* [Data items]:
* * * *
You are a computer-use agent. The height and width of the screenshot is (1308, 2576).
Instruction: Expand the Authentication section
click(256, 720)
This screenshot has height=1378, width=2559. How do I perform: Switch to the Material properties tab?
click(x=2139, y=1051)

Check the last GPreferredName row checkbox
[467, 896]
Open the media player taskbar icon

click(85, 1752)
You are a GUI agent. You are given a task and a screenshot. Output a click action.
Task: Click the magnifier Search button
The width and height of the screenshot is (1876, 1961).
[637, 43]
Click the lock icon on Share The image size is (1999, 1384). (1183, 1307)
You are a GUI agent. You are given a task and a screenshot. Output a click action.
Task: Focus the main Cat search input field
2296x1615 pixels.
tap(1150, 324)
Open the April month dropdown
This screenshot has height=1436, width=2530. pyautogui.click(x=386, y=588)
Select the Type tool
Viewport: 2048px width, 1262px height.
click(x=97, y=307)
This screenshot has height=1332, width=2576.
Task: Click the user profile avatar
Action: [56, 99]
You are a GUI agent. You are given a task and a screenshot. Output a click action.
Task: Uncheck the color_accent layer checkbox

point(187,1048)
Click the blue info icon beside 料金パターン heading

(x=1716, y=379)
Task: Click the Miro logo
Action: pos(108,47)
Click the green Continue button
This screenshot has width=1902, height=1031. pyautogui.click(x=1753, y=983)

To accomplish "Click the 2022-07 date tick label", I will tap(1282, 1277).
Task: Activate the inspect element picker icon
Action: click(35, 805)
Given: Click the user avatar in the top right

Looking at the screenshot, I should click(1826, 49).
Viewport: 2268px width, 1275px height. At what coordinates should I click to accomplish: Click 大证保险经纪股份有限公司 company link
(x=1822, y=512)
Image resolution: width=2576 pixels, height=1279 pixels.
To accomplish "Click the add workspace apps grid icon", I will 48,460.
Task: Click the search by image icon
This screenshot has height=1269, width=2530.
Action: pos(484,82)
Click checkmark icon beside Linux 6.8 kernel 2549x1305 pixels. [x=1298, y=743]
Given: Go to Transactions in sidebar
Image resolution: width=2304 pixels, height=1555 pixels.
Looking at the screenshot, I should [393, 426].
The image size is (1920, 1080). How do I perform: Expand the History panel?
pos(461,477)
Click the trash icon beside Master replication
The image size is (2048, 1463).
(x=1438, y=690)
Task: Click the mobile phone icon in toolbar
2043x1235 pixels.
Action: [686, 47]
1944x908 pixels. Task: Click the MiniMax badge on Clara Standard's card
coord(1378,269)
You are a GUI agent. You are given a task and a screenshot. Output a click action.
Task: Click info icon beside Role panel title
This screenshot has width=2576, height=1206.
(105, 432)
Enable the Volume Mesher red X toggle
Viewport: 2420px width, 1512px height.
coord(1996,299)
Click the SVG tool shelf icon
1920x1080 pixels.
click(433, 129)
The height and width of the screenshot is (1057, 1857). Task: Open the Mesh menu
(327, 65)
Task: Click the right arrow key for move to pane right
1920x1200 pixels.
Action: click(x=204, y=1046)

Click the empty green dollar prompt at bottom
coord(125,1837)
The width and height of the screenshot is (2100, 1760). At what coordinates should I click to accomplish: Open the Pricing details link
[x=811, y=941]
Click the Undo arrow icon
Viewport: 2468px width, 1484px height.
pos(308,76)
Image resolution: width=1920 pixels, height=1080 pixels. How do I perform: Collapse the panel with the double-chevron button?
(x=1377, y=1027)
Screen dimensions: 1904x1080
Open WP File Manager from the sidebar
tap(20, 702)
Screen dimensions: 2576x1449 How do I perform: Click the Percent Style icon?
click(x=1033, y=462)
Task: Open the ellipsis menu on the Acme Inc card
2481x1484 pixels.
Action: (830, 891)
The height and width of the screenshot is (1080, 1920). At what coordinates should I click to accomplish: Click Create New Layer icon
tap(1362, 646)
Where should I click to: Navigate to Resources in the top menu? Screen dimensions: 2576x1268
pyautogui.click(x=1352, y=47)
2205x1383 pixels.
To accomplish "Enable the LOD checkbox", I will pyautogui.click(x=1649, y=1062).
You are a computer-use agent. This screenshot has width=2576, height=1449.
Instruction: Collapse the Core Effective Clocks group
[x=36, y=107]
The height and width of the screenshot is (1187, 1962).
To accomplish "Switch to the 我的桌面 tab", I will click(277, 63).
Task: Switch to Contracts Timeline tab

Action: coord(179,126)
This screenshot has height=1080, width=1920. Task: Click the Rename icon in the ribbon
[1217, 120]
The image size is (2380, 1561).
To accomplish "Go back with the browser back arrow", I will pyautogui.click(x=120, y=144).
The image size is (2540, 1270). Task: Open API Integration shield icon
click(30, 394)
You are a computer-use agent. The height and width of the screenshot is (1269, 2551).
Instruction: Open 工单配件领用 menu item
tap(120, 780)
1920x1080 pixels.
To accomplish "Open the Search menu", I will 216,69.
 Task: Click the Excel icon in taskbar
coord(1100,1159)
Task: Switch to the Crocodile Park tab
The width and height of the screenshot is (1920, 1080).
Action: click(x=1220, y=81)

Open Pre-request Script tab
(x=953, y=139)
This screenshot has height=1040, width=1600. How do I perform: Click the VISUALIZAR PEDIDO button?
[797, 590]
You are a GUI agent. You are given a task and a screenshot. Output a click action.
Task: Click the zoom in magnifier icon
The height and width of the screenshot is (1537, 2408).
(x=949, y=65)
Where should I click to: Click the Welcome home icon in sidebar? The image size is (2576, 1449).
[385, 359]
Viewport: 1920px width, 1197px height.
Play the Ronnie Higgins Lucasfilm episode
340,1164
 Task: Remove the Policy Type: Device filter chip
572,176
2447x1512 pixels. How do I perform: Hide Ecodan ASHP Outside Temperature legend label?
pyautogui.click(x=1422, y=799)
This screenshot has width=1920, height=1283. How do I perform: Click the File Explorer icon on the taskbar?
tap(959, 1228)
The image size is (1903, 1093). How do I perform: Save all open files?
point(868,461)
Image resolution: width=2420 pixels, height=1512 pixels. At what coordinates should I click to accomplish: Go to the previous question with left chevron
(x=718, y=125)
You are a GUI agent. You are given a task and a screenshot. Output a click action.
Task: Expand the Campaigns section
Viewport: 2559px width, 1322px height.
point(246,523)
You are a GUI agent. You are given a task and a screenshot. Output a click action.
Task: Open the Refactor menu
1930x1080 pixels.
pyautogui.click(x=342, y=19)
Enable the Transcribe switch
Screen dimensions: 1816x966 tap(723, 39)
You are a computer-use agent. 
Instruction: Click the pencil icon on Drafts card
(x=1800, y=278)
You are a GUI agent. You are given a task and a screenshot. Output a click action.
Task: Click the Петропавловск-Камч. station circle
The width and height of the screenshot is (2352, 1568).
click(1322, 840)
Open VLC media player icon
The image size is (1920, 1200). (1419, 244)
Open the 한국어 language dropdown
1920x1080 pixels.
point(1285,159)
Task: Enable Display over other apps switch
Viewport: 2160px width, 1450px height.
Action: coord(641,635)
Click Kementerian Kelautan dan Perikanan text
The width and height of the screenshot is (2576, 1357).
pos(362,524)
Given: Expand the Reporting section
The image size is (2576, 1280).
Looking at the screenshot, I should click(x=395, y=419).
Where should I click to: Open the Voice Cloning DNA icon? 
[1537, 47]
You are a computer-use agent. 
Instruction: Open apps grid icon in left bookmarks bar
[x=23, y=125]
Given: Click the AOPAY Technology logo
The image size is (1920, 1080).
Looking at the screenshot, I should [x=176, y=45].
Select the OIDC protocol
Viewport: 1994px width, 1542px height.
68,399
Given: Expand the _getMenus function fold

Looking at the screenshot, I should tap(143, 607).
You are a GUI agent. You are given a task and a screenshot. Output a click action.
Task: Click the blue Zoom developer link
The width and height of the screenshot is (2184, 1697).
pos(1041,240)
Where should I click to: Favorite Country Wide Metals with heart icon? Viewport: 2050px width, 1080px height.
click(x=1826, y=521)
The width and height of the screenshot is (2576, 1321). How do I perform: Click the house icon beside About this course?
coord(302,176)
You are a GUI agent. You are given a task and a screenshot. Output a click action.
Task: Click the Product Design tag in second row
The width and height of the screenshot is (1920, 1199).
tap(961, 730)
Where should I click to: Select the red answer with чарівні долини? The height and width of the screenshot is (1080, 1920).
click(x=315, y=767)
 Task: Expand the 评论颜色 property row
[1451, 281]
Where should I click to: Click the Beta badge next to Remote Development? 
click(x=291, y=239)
* * * *
* [WORK INSTRUCTIONS]: Gather each line in the entries above where the string "magnifier" is found.

* [EXERCISE OUTPUT]:
Task: Click the magnifier Search button
Task: Click the zoom in magnifier icon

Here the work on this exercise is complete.